* Passage given:

# Are there any turbo kits for my car...?



## xemex13 (Feb 11, 2003)

I drive a 1994 Sentra LE-5speed.....i was going to buy an SR20DET engine but due to college i dont wanna take the time , so is there any company that makes them for my car? and if so do you have links? prices? anything would be great.....i am just tired of getting beat by stupid cars that shouldn't beat me....thank you all

KYLE
ELYK


----------



## Zexel (May 15, 2002)

IMO, it's not worth turbocharging our GA16. I mean, somewhere around 150-160 whp, that is about the same as an SR w/ headers, intake, exhaust and timing! But, to answer your question, Hotshot does make a turbo kit for the GA16. It's around 3600-3700 I believe, and comes with basically everything you would need. Turbo, manifold, FMIC, etc etc. So my decision is made, I'm swapping in SR+turbo this summer.


----------



## Teknokid (Jun 1, 2002)

Actually its 206 HP. He upgraded the MAF and a few other things. This is on stock internals. Next month theyre doing the JWT cams.


----------



## xemex13 (Feb 11, 2003)

well 150-160hp would be hell of a lot better than what i have now which is i think 95hp??? not sure on that but it does suck......how hard is it to put a turbo on a car? i mean, could i have some of my friends help me (most know alot about cars/engines/turbos)? 

thanx


----------



## Blu200SX (Jul 22, 2002)

* Exercise task 1: Starting at the row line that contains "Screen dimensions: 1325x453" and stopping after the last line of the rows, write those lines out again with "yellow" replaced by "orange". Change nothing else, and give only those lines.

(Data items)

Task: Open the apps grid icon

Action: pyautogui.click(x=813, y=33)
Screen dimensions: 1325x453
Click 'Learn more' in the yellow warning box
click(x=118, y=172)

* Exercise task 2: From the forum thread about turbo kits, reproduce the passage that begins at the words "IMO, it's not" and stops after "the JWT cams.".

* Full answer 1:
Screen dimensions: 1325x453
Click 'Learn more' in the orange warning box
click(x=118, y=172)

* Full answer 2:
IMO, it's not worth turbocharging our GA16. I mean, somewhere around 150-160 whp, that is about the same as an SR w/ headers, intake, exhaust and timing! But, to answer your question, Hotshot does make a turbo kit for the GA16. It's around 3600-3700 I believe, and comes with basically everything you would need. Turbo, manifold, FMIC, etc etc. So my decision is made, I'm swapping in SR+turbo this summer.


----------



## Teknokid (Jun 1, 2002)

Actually its 206 HP. He upgraded the MAF and a few other things. This is on stock internals. Next month theyre doing the JWT cams.